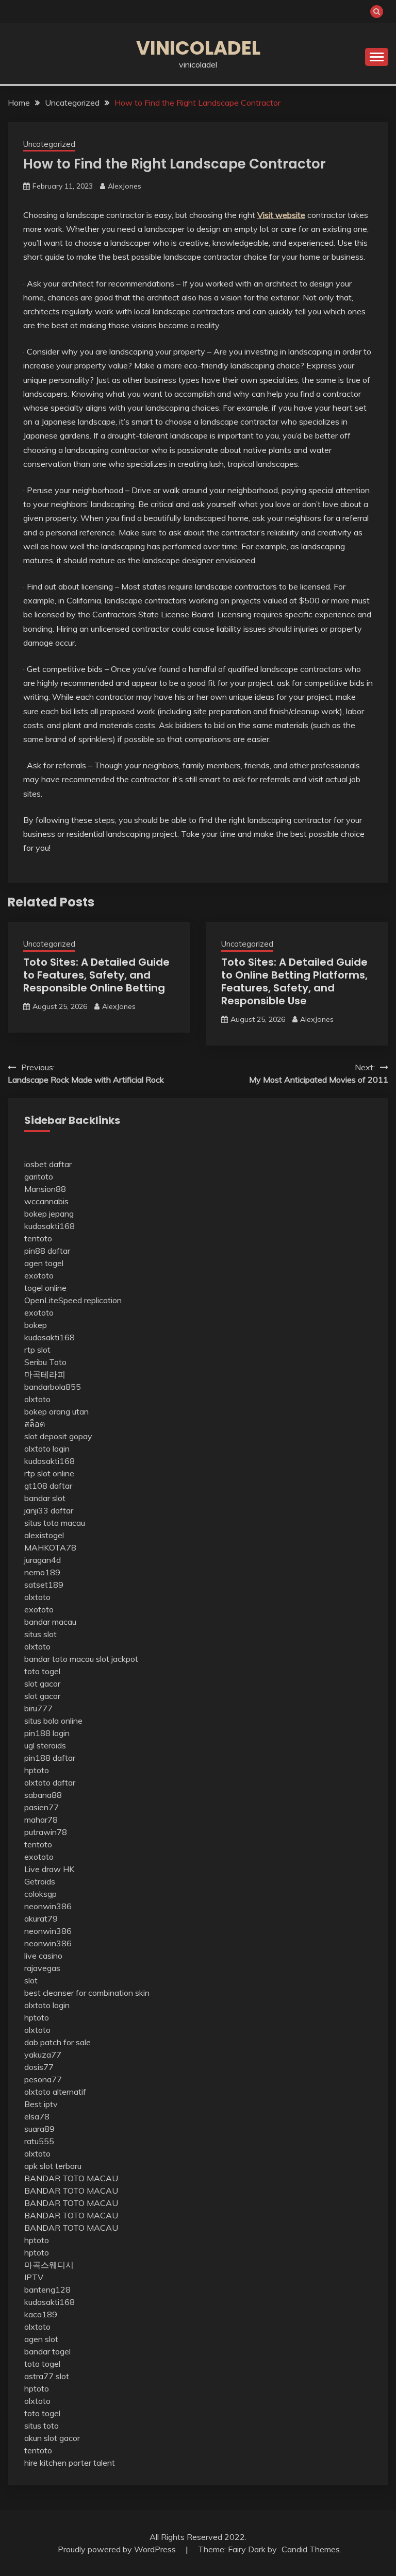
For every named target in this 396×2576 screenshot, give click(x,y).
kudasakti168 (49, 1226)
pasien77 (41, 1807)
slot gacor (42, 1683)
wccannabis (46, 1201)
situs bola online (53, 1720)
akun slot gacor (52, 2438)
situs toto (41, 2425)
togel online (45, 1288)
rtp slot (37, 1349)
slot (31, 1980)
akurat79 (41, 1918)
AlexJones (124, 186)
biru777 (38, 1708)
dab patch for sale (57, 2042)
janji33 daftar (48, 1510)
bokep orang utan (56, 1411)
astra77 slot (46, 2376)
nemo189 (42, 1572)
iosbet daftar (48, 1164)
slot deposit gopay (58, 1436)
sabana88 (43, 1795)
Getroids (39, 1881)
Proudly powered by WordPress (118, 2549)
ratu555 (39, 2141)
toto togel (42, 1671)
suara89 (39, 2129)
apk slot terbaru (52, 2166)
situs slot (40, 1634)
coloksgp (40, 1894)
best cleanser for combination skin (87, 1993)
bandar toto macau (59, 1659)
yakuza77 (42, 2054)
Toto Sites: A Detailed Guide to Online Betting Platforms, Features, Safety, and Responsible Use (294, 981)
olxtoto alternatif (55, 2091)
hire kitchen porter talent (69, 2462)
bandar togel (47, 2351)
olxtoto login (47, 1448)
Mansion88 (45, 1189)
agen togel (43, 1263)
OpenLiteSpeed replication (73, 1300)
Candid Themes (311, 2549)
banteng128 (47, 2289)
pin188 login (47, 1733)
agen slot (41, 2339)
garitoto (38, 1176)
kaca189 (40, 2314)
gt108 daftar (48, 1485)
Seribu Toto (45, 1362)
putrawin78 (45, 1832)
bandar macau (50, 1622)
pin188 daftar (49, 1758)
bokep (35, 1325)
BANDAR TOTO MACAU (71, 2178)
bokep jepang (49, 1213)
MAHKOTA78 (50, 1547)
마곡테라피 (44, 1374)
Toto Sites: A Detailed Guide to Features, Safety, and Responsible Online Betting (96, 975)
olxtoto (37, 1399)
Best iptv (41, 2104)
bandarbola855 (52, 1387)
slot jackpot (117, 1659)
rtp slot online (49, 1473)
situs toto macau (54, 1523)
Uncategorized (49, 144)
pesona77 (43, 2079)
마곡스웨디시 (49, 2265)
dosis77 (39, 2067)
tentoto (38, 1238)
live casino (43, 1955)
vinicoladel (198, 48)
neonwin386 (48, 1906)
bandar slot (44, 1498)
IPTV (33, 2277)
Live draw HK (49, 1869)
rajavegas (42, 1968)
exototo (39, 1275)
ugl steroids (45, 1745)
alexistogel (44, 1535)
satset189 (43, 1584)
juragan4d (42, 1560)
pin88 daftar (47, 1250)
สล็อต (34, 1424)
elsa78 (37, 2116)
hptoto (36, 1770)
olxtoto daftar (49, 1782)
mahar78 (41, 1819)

WHAT THE TASK ASKS =
Say again, word for word, the lines beginning at the top of the data and ending with the line that has "yakuza77 (42, 2054)". Skip the pictures.

THE COMPLETED TASK =
For every named target in this 396×2576 screenshot, give click(x,y).
kudasakti168 (49, 1226)
pasien77 (41, 1807)
slot gacor (42, 1683)
wccannabis (46, 1201)
situs bola online (53, 1720)
akun slot gacor (52, 2438)
situs toto (41, 2425)
togel online (45, 1288)
rtp slot (37, 1349)
slot (31, 1980)
akurat79 (41, 1918)
AlexJones (124, 186)
biru777 (38, 1708)
dab patch for sale (57, 2042)
janji33 daftar (48, 1510)
bokep orang utan (56, 1411)
astra77 slot (46, 2376)
nemo189 (42, 1572)
iosbet daftar (48, 1164)
slot deposit gopay (58, 1436)
sabana88 (43, 1795)
Getroids (39, 1881)
Proudly powered by WordPress (118, 2549)
ratu555 (39, 2141)
toto togel (42, 1671)
suara89 (39, 2129)
apk slot terbaru (52, 2166)
situs slot (40, 1634)
coloksgp (40, 1894)
best cleanser for combination skin (87, 1993)
bandar toto macau (59, 1659)
yakuza77 (42, 2054)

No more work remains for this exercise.